A gauche évidemment on a déploré la suppression de cet article qui « permettait au moins de commencer à sortir d’une forme d’hypocrisie qui fait que des milliers de personnes qui travaillent en France le font sans papiers et donc sans droit » a résumé le communiste Ian Brossat. « Ce projet de loi marchait sur deux jambes, celle des horreurs et celle des douceurs. Il est désormais amputé de cette jambe. La véritable nouvelle, c’est que vous préférez perdre l’honneur pour garder une loi que de perdre un vote et garder la face » s’est emportée l’écologiste Mélanie Vogel dépitée.

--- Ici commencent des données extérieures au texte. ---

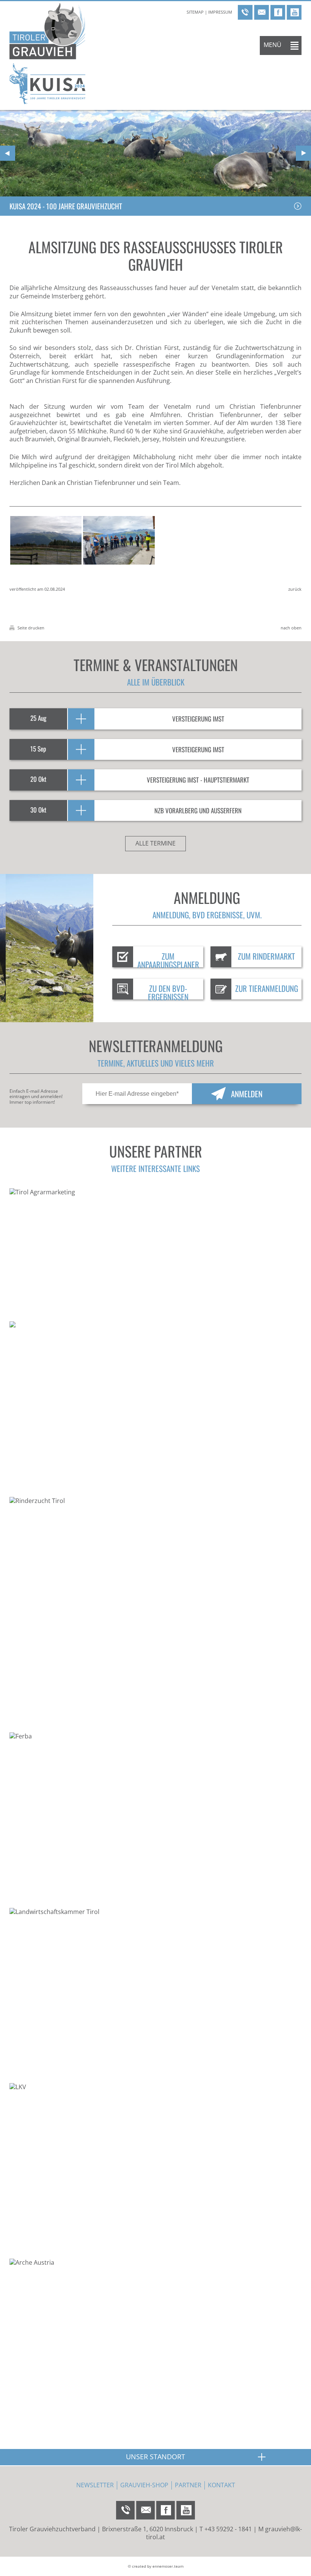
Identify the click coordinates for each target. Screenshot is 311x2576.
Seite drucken (30, 628)
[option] (155, 153)
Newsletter (95, 2485)
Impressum (220, 12)
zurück (295, 589)
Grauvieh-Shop (144, 2485)
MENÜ (272, 45)
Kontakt (221, 2485)
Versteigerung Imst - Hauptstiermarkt (198, 779)
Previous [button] (7, 153)
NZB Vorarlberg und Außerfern (198, 810)
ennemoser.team (168, 2566)
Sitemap (195, 12)
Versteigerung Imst (198, 718)
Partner (188, 2485)
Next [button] (303, 153)
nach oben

C’est donc un article 4 bis qui est venu remplacer l’article 3 supprimé. Il prévoit de durcir les critères prévus par la circulaire Valls entrée en vigueur en 2022 qui autorisait la demande de titre de séjour aux étrangers en situation irrégulière qui vivent en France depuis au moins cinq ans, qui ont travaillé au moins huit mois dans les deux dernières années et disposent d’un contrat de travail ou d’une promesse d’embauche. L’article 4 bis inscrit dans la loi en la durcissant cette circulaire. Désormais c’est à « titre exceptionnel » et non plus « de plein droit » qu’un travailleur clandestin pourra prétendre à la régularisation. Il devra pour cela avoir travaillé pendant au moins douze mois sur les deux dernières années dans des « métiers et zones géographiques caractérisés par des difficultés de recrutement ». Et pour se voir délivrer une carte de séjour de « travailleur temporaire » ou de « salarié » d’un an, il devra justifier d’au moins trois ans de résidence ininterrompue en France.